Among the entries, which lines carry the string "info"? Copy every one.

Material provided START

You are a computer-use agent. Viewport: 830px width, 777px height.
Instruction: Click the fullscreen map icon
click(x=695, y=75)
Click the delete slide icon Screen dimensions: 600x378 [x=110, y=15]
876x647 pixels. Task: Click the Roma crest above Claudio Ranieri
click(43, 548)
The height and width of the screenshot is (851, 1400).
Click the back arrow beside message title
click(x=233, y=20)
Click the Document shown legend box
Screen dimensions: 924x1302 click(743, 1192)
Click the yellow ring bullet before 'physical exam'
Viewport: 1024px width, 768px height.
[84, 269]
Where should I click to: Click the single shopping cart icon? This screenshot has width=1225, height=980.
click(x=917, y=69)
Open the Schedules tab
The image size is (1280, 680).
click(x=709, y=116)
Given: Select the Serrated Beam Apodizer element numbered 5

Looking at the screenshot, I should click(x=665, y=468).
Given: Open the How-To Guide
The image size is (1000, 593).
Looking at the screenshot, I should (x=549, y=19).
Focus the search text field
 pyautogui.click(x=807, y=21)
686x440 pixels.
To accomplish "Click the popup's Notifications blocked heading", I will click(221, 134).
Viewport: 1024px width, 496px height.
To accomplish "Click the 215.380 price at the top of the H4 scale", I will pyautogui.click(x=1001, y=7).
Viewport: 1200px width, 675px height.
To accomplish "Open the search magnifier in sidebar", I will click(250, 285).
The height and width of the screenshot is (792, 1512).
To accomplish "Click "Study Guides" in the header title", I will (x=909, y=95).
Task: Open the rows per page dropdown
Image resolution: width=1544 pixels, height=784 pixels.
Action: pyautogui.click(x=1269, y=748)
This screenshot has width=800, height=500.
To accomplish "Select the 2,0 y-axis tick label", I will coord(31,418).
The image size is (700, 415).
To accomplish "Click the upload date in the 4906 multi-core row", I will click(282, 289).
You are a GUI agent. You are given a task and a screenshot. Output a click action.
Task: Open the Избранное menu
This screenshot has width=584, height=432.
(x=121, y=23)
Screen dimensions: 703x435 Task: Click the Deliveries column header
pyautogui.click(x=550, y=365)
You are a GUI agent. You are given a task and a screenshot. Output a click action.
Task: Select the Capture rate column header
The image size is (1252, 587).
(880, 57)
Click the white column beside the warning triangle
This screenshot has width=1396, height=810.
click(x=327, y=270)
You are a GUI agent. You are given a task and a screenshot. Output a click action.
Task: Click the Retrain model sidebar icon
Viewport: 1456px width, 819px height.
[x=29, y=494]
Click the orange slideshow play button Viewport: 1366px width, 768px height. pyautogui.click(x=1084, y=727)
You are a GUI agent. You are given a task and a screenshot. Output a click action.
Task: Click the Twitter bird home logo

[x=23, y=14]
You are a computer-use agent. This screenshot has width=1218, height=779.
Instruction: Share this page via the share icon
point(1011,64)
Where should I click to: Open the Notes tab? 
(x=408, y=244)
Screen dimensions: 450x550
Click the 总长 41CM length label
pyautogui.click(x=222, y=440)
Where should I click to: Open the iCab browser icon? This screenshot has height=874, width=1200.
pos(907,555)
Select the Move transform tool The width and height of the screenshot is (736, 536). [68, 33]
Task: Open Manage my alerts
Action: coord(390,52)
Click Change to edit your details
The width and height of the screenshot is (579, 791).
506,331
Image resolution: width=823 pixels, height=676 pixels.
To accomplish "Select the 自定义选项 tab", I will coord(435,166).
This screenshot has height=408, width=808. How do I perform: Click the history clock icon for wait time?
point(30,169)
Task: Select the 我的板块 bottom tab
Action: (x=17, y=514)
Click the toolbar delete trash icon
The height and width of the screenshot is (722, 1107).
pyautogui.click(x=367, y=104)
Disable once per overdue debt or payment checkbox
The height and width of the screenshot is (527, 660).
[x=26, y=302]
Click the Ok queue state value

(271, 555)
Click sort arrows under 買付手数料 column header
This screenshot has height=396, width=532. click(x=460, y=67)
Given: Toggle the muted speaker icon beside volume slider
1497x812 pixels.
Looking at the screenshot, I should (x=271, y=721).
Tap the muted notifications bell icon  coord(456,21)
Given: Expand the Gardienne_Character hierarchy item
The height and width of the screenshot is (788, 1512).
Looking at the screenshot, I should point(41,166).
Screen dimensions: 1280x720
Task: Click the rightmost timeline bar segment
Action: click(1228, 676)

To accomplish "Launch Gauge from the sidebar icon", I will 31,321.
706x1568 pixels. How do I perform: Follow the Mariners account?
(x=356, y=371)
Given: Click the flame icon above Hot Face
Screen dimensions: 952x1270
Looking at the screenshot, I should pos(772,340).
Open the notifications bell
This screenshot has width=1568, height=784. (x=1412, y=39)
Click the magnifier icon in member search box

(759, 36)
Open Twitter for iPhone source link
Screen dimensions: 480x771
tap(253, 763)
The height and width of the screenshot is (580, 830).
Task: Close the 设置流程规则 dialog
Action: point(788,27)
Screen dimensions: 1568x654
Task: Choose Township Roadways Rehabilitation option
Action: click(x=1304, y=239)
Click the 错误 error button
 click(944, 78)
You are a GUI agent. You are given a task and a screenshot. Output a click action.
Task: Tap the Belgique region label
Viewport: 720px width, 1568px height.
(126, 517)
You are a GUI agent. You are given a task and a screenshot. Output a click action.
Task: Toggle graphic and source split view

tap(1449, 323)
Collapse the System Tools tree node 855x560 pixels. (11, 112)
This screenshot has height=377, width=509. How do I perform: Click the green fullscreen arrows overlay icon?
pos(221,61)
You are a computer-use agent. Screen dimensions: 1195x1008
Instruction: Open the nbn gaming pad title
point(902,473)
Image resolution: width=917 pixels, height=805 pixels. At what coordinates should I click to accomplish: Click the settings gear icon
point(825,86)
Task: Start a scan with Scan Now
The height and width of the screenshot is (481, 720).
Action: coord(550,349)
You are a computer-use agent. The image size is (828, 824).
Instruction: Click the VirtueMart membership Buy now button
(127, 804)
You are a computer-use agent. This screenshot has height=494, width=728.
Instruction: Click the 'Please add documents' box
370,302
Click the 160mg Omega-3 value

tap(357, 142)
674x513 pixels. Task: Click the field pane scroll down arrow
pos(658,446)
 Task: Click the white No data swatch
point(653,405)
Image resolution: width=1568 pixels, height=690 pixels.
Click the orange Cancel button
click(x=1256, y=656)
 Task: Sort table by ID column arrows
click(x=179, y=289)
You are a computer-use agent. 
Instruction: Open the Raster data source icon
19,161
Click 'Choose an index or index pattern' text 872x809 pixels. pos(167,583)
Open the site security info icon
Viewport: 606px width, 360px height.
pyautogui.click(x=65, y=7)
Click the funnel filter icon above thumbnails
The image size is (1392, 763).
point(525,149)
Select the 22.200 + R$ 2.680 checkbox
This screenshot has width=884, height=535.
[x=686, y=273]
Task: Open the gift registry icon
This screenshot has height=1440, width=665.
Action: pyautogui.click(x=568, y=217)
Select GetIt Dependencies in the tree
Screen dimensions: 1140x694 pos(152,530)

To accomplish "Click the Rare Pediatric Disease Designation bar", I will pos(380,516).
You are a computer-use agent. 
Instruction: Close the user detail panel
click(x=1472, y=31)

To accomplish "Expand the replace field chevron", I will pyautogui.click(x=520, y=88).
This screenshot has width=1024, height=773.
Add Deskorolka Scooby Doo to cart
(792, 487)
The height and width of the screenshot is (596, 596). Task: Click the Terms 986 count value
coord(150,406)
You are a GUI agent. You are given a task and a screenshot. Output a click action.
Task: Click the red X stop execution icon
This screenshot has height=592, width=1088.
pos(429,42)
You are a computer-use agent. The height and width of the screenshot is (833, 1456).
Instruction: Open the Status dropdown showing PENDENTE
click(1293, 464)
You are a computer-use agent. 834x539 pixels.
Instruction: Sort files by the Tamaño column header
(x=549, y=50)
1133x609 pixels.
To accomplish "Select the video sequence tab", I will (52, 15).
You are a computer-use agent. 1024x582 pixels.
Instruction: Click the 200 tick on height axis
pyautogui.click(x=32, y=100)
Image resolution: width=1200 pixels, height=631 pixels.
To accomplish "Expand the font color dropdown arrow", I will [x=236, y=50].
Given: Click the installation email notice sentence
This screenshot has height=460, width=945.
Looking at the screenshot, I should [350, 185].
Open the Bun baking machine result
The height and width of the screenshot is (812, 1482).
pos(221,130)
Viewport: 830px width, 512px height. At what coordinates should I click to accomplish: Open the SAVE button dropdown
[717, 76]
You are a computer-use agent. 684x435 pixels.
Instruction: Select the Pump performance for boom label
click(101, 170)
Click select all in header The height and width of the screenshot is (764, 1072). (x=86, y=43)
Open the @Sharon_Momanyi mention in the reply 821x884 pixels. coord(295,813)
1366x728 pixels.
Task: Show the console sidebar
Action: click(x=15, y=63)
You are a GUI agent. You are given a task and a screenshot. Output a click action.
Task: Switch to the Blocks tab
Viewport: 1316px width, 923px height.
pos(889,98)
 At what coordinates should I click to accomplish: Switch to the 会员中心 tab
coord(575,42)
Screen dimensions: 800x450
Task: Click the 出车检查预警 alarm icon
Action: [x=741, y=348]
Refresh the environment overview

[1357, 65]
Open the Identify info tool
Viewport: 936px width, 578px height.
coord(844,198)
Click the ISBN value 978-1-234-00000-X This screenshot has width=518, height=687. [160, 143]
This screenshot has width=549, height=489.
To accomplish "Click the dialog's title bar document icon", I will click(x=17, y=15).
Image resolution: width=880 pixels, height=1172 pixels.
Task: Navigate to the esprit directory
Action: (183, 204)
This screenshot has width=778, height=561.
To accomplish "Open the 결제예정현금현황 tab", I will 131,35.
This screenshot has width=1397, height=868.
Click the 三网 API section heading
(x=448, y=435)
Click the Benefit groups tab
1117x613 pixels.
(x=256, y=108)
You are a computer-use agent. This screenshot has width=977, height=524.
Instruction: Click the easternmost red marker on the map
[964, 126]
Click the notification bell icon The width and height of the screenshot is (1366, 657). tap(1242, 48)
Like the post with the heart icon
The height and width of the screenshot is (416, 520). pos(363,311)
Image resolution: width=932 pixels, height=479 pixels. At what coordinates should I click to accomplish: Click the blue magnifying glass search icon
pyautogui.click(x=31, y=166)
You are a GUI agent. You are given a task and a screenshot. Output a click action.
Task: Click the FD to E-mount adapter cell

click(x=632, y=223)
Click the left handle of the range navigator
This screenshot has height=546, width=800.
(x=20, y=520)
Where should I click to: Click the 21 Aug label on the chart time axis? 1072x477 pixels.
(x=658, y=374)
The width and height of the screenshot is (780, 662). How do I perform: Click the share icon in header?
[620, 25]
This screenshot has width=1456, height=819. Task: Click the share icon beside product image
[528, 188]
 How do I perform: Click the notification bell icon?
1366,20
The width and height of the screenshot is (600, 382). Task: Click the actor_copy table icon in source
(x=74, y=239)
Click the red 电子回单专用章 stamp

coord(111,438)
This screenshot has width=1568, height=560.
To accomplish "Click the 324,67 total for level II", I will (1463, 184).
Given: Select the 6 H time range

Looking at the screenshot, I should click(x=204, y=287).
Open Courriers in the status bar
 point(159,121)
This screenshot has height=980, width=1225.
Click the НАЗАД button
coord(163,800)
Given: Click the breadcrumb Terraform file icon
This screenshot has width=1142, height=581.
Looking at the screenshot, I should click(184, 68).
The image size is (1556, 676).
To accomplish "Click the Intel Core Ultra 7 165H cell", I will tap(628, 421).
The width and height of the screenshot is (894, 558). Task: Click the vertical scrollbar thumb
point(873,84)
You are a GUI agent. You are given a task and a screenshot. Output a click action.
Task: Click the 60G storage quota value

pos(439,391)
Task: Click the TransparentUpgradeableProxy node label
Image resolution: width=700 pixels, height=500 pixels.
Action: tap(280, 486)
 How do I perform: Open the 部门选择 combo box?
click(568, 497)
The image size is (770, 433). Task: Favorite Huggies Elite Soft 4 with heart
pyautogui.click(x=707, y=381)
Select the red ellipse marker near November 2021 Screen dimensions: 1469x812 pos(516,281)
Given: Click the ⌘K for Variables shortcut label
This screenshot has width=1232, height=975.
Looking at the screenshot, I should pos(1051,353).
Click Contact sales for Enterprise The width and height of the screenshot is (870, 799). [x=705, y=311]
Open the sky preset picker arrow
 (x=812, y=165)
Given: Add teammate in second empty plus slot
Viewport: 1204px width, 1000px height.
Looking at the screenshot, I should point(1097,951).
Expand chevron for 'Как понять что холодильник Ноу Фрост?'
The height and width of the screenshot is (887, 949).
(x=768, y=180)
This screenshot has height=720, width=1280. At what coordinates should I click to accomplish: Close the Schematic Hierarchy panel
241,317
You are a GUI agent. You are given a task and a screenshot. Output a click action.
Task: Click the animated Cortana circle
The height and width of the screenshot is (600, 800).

Material provided END

**Written answer:**
Open the site security info icon
Open the Identify info tool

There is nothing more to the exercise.